Spruce Gum Resin

In recent years, I’ve developed an increasing frustration with materials of permanence. I was doing some work a few summers ago with polymer resin and got frustrated with how over-processed the substance was; how without decomposition it is, how unending. How presumptuous a material.
The thought that sap (or what I later learned is actually coniferous resin) might be an alternative first occurred to me the same summer while staring at a clear amber-like sap deposit running down the side of a tree [1]. It had oxidized to form a translucent casing around the viscous glob. Ironically, the sap from that first tree never worked with this process. I haven’t had success with sap from deciduous trees, and found it to be exclusive to conifers. These trees produce resins and gums, thick secretions that can be heated to create a translucent rosin.
After some internet research, from what I can tell, the practice was largely lost with the introduction of polymer resins, but it’s quite simple.

Notes

  1. The natural resin is secreted from wounds in the tree's surface- its a healing practice. Resin or gum, for this reason, has healing properties when applied to human wounds, and is considered to be an antiseptic. With coniferous trees we share methods of healing and care.
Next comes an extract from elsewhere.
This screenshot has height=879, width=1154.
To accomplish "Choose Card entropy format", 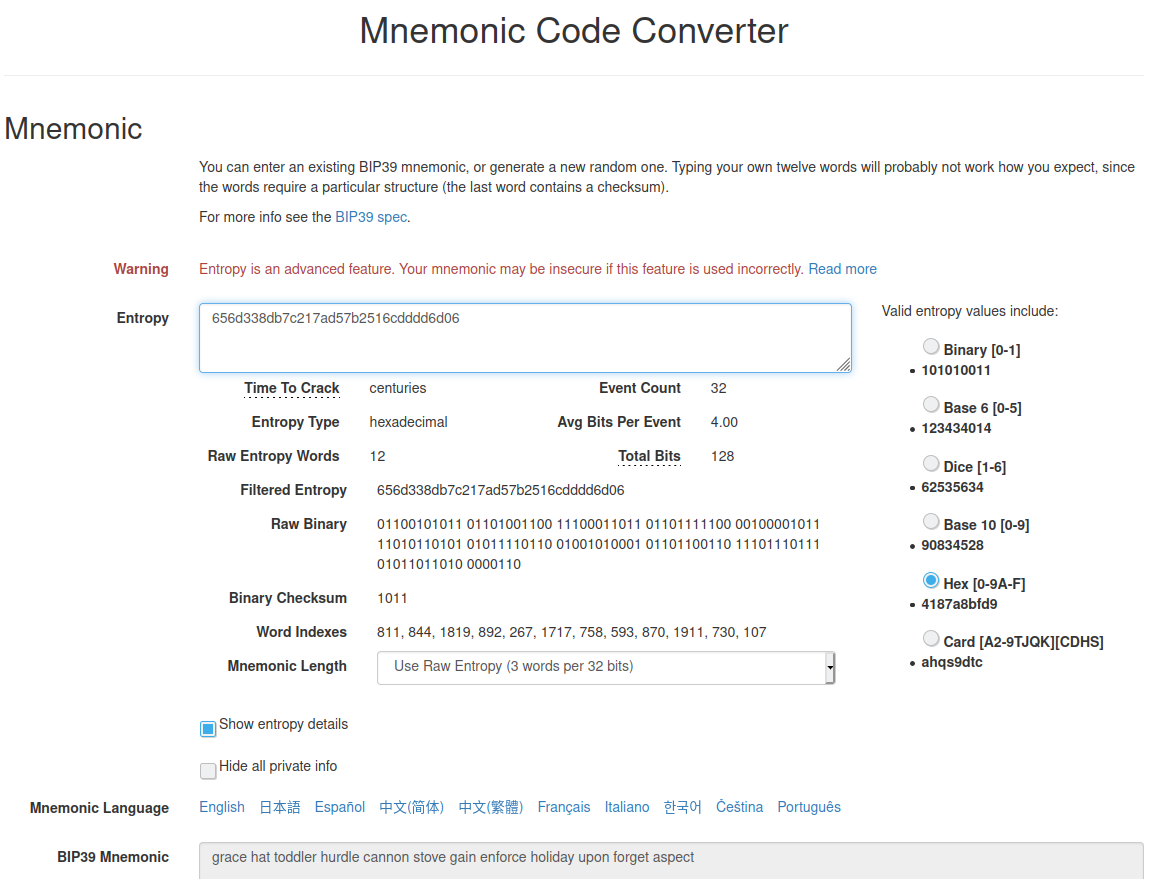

**Safety Note: This process should be carried out in a well ventilated area. The vapor given off when resin is heated is turpentine, and efforts to avoid inhaling this vapor should be taken. Be mindful that the substance is also very flammable.

Ingredients & Supplies

Spruce gum is scraped off of natural swellings that run down the sides of a tree trunk over wounds that have formed on the tree’s surface. The same method will work for pine rosins that form in smaller, hardened yellow dollops around the tree's trunk, but spruce is more generous with its distribution of rosin over natural scrapes in the tree.

Often, more recent accumulations of spruce gum have a reddish tint and are stickier, making it harder to work with. Older swellings often work better. Once gathered, large debris and pieces of bark can be removed from the clumps.

In an outdoor, well ventilated area, set a burner to low-medium heat. Gradually heat the spruce sap until it forms a thick liquid. (Reminder Spruce gum is a fire starter and is very flammable so don’t touch it to a flame).

Once liquid, add glycerin. For a given amount of spruce gum, add about 1/10 as much vegetable glycerin. Mix in the glycerin until combined. Don’t boil.

When the gum and glycerin have sufficiently combined, the sap can be strained and cast directly into a mold.The result is a water resistant, impermanent resin. It’s brittle, and will get melty in warm enough temperatures.